A review by octavia_cade
The History of Middle-earth: Part One by J.R.R. Tolkien

3.0

I read and reviewed each of the five volumes collected here separately, so this is really just for my own records. The rating for the collection is the average of the individual ratings - everything got three stars, apart from The Lost Road (also the last read) which got two. It dropped down to two stars because I was, frankly, sick to fucking death of all the repetition. It's long been a reading goal of mine to work through the histories of Middle-earth, because The Lord of the Rings and The Hobbit are some of my favourite books of all time, but talk about sucking all the joy out of things...

I would like to credit Christopher Tolkien with all the work he's done on this series - and it's been a lot, credit where credit's due - but my goodness are his endless notes pendantic, dull, and deeply, deeply repetitive. By the time the reader has waded through these five volumes, plus The Silmarillion, they've had to read through same stories multiple times. With only very minor differences in each volume. (I never liked goddamn Turin but I fucking HATE him now. Frankly I'm siding with the dragon.)

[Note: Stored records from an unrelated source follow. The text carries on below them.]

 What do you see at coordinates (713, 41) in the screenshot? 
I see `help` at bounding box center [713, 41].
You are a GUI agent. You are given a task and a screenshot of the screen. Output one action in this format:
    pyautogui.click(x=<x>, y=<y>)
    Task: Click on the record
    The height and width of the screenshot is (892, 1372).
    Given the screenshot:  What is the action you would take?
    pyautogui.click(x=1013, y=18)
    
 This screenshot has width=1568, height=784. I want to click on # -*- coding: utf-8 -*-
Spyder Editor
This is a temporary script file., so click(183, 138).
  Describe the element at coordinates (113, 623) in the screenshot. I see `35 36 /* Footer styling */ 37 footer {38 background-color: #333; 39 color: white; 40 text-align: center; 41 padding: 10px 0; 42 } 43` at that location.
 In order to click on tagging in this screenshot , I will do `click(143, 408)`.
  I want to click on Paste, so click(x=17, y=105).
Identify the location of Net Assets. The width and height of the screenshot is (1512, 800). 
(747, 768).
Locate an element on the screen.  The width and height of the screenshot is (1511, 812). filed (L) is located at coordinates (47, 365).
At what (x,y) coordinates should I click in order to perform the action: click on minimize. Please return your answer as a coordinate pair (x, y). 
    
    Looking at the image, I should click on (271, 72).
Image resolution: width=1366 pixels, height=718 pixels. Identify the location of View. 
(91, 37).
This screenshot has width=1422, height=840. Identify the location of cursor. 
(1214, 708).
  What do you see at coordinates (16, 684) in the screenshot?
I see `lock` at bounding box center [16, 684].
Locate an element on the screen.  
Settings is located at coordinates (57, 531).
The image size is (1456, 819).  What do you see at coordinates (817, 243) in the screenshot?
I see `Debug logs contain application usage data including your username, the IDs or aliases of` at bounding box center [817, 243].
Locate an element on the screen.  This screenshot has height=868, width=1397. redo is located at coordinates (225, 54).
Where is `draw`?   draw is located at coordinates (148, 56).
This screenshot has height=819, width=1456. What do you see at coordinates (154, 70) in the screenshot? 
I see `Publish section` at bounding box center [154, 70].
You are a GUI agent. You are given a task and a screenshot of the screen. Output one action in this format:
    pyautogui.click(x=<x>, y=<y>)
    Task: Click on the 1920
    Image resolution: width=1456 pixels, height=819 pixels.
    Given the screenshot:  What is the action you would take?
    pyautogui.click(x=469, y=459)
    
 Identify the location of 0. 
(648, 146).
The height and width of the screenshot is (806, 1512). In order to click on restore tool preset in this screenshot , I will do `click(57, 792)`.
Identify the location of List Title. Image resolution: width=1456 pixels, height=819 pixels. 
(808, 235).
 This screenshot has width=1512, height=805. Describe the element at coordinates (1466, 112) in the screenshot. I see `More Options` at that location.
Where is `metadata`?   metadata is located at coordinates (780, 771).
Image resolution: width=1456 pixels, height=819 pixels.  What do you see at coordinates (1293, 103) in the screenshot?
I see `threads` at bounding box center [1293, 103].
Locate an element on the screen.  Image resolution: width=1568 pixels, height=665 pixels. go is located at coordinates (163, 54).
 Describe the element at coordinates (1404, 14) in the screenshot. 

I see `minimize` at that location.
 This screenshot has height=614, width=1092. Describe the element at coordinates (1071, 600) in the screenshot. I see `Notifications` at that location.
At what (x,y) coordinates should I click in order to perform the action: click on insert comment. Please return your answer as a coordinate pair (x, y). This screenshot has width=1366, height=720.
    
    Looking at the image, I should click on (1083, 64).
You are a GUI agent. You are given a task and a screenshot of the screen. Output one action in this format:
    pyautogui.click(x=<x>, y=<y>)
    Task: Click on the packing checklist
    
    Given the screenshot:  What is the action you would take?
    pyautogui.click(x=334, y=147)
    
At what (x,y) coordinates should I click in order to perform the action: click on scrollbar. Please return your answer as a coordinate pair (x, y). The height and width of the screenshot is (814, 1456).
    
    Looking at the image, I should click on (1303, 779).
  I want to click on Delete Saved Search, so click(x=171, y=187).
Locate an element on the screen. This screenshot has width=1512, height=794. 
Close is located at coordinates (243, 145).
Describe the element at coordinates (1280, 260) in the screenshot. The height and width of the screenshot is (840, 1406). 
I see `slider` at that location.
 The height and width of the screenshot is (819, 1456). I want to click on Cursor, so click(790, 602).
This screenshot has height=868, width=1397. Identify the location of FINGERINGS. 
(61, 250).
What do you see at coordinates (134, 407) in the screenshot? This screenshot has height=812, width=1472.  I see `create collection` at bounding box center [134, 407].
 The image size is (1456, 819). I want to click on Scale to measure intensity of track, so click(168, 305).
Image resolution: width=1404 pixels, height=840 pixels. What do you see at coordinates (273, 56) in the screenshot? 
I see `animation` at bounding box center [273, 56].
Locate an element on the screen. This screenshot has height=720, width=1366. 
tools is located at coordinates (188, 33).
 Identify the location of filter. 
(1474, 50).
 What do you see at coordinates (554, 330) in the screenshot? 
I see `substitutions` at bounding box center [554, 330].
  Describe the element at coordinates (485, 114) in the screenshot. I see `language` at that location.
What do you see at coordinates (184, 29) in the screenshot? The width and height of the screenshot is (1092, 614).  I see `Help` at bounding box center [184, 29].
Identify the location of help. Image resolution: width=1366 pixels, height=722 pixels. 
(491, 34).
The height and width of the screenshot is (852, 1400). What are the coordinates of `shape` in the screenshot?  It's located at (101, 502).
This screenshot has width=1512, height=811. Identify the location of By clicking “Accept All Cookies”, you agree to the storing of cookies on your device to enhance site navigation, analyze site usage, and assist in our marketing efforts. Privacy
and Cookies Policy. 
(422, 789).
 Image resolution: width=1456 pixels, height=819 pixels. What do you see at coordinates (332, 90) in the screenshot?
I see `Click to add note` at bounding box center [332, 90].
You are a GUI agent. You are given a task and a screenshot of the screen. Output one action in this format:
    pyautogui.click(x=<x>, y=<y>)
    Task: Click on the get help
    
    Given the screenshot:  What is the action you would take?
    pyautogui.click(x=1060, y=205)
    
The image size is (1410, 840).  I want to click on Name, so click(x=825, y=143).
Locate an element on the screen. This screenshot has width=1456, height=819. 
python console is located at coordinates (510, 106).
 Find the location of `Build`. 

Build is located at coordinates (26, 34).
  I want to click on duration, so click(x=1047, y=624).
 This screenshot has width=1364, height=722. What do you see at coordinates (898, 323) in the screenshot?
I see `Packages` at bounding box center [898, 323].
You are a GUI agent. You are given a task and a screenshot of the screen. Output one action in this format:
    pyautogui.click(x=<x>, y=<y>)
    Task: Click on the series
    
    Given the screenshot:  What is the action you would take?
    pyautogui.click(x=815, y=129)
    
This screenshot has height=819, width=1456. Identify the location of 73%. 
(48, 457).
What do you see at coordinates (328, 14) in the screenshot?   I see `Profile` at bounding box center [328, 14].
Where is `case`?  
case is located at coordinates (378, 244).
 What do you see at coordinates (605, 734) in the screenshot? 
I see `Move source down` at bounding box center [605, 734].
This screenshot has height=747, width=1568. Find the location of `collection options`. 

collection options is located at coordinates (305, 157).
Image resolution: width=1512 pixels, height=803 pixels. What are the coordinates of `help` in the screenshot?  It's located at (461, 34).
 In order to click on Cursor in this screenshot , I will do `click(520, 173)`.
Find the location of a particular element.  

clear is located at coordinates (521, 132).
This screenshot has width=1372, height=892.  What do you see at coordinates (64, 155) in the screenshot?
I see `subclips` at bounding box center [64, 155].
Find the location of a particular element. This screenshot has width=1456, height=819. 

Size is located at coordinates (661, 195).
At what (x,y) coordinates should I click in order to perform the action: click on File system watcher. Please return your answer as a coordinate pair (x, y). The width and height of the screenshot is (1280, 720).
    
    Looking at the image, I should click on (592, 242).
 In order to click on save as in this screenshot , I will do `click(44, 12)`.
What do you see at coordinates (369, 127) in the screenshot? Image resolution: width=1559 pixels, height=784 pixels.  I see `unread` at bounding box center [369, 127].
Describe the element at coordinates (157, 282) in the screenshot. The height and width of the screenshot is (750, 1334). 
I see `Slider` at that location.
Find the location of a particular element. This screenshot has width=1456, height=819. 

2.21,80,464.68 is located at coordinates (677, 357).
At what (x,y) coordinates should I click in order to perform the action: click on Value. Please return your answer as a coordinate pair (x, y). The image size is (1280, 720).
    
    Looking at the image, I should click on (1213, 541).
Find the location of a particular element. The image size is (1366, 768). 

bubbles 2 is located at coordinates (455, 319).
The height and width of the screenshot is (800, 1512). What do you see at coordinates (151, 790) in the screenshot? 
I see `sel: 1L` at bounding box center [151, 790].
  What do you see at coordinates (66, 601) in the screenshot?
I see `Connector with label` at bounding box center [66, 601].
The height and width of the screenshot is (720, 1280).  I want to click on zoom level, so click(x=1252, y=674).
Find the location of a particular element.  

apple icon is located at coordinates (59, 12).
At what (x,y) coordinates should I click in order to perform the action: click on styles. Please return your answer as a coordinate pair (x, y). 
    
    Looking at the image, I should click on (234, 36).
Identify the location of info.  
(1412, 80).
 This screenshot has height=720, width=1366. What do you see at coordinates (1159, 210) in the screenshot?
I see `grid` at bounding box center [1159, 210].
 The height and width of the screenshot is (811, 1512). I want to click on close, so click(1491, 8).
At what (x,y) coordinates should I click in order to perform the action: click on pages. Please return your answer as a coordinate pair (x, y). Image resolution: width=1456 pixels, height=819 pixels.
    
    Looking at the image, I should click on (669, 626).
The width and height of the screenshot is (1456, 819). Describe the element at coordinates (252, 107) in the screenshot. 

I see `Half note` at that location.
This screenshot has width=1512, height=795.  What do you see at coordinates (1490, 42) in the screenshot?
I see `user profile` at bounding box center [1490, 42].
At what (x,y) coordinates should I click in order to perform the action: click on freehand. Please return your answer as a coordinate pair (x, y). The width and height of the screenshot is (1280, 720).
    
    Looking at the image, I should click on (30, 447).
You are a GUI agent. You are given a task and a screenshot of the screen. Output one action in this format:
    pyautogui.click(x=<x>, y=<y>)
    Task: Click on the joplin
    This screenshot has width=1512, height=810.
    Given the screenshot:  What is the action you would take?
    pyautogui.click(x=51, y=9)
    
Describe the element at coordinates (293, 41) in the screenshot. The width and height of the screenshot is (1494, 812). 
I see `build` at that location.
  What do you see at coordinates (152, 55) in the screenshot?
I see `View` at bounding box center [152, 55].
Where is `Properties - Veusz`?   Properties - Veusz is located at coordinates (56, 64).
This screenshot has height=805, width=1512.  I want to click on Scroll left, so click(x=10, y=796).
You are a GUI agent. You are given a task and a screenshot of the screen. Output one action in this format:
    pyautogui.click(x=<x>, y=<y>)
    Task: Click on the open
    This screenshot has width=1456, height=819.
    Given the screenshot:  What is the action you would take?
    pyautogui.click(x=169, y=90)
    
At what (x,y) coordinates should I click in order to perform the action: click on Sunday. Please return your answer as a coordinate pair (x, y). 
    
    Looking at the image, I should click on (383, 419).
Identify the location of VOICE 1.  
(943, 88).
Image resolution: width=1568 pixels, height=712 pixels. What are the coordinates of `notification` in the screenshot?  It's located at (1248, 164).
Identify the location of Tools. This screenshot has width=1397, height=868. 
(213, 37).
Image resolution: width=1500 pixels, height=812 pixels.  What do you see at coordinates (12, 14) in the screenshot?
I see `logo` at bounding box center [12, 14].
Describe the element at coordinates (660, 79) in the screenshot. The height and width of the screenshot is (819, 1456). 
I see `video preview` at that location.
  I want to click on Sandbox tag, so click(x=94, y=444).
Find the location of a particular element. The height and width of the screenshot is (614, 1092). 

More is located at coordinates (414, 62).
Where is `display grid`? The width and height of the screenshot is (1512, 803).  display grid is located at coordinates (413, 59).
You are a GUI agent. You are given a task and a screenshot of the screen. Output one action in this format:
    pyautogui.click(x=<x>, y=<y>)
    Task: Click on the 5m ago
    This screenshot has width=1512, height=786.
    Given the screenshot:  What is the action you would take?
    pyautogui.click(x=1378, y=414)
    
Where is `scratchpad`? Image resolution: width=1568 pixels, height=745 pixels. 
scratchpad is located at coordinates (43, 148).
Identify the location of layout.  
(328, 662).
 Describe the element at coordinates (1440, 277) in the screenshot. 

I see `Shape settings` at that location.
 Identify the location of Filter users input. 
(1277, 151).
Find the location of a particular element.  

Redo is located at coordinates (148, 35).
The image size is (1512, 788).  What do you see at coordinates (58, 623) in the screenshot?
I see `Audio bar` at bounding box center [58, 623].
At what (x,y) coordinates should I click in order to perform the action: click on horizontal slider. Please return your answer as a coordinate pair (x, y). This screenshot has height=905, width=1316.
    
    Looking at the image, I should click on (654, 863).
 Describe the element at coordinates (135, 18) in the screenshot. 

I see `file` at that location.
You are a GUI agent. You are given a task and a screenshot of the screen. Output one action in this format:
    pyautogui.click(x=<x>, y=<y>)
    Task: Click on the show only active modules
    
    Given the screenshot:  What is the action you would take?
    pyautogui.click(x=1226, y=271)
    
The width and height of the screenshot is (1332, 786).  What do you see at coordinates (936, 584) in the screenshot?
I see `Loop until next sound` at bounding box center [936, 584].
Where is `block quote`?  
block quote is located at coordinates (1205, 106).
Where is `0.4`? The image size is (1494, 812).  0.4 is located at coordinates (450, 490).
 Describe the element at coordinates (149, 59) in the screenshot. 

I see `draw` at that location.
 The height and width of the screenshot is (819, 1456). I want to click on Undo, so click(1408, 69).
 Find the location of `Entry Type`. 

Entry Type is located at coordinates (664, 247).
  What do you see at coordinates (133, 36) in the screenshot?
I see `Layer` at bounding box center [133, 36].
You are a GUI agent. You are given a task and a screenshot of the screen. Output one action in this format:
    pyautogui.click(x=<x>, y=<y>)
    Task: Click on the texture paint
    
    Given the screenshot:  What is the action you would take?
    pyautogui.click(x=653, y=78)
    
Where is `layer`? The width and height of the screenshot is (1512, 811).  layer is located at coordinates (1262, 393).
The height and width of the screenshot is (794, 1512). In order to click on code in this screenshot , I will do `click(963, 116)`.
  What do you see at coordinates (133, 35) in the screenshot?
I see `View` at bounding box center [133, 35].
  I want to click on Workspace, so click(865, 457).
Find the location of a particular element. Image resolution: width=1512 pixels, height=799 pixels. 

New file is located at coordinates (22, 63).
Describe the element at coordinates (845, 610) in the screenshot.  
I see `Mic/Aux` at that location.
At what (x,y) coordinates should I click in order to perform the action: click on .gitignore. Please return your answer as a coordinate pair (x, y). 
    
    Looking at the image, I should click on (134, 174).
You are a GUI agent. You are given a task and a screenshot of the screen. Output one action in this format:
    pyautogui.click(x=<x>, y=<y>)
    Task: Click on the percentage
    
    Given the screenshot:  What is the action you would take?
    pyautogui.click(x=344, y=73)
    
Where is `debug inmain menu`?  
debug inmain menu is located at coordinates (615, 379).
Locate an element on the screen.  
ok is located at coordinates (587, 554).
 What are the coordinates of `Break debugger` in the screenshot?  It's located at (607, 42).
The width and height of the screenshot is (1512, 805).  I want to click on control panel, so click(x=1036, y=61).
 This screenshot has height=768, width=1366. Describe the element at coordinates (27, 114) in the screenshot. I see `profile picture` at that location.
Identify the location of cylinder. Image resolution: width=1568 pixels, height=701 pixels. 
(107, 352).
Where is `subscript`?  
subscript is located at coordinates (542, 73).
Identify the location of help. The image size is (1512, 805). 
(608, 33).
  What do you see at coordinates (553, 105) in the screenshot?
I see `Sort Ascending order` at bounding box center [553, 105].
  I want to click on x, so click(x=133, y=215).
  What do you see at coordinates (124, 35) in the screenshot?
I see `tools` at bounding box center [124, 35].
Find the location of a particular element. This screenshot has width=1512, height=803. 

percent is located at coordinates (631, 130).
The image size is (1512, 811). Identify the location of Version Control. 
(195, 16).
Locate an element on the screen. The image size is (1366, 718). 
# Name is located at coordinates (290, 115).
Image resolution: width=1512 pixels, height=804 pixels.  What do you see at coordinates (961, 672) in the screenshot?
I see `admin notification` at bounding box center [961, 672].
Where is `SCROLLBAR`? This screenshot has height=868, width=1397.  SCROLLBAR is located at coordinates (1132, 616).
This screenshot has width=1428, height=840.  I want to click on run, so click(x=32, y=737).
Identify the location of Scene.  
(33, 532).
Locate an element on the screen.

The original material is genuinely interesting. But it becomes ever more apparent, as the histories go on, that they are as much a money-making exercise as anything else, because the sheer weight of repetition that readers are expected to both buy and swallow as these volumes go on is just plain exploitative. It's so bad I've actually taken a break from reading the histories because I'm so fed up with the same damn thing all over again.